Detroit, Michigan is one of the most dangerous cities in the United States for pedestrians. But the city is taking one step to overcome that with the recent opening of a new plaza by the iconic Spirit of Detroit statue. The 20,000 square foot civic square offers space for live performances and art displays, and will host food trucks.
The Spirit of Detroit Plaza takes over one block of Woodward Avenue between Jefferson Avenue and Larned Street in front of the statue, which has adorned the area since 1958. The space boasts tables and chairs, colorful paintings on the sidewalk, lights, and planters. It will go through a 90-day trial this summer to see how pedestrians and traffic respond to the newly-created area.
Mayor Mike Duggan said in a statement, “Every world-class city has a central plaza where people can gather and celebrate its civic history, and in front of the Spirit of Detroit is the perfect place for all Detroiters to have the opportunity. We are committed to a Detroit that’s open and accessible to all and this new plaza has been envisioned to celebrate all of the diversities that come together to make us a great city.”
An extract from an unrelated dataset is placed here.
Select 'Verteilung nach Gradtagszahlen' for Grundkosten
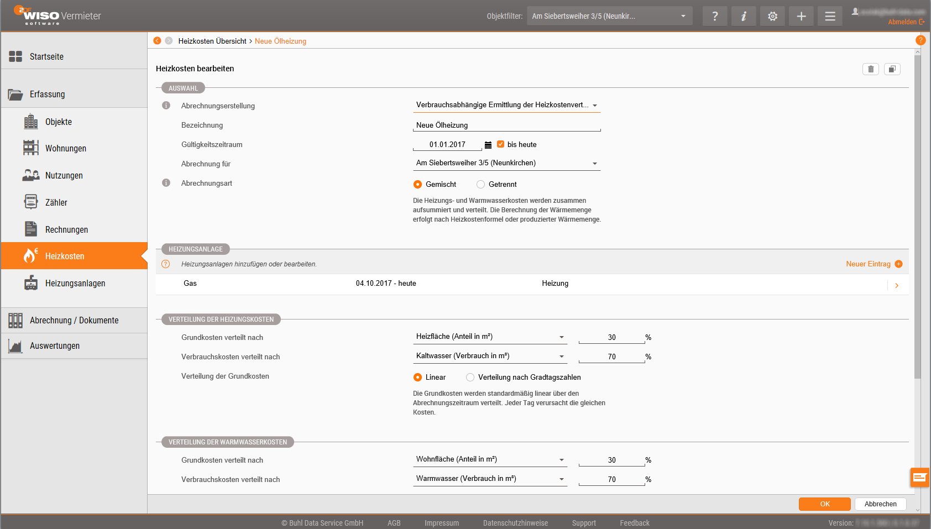The image size is (931, 529). [x=470, y=377]
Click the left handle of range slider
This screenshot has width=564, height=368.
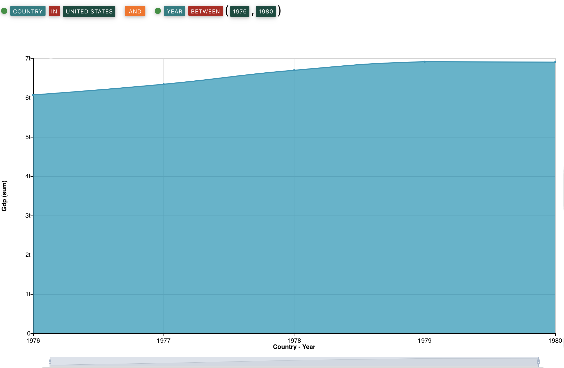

Detroit said the new plaza offers “a more direct pedestrian link between Downtown and the Detroit Waterfront.” Vehicles will be redirected onto other nearby streets. The city also said the plaza’s presence could help slash the potential for crashes. The plaza helps simplify an intersection and that fact along with adjusted area traffic signals could even reduce delays on Jefferson Avenue.
If the trial goes well, city agencies and the mayor aim to make the plaza permanent. City Planning Director Maurice Cox described the Spirit of Detroit Plaza as a “key piece in making a more vibrant, walkable, diverse downtown.” He appears to have high hopes for the plaza, saying in a statement, “By simplifying the downtown grid and consolidating traffic flow, we are creating a more inviting street and safer pedestrian crossings. And of course, if something changes or the design doesn’t work as well as we expect, we can adjust it or even restore its original design. We expect this will reset expectations for what is possible on neighborhood streets across the city.”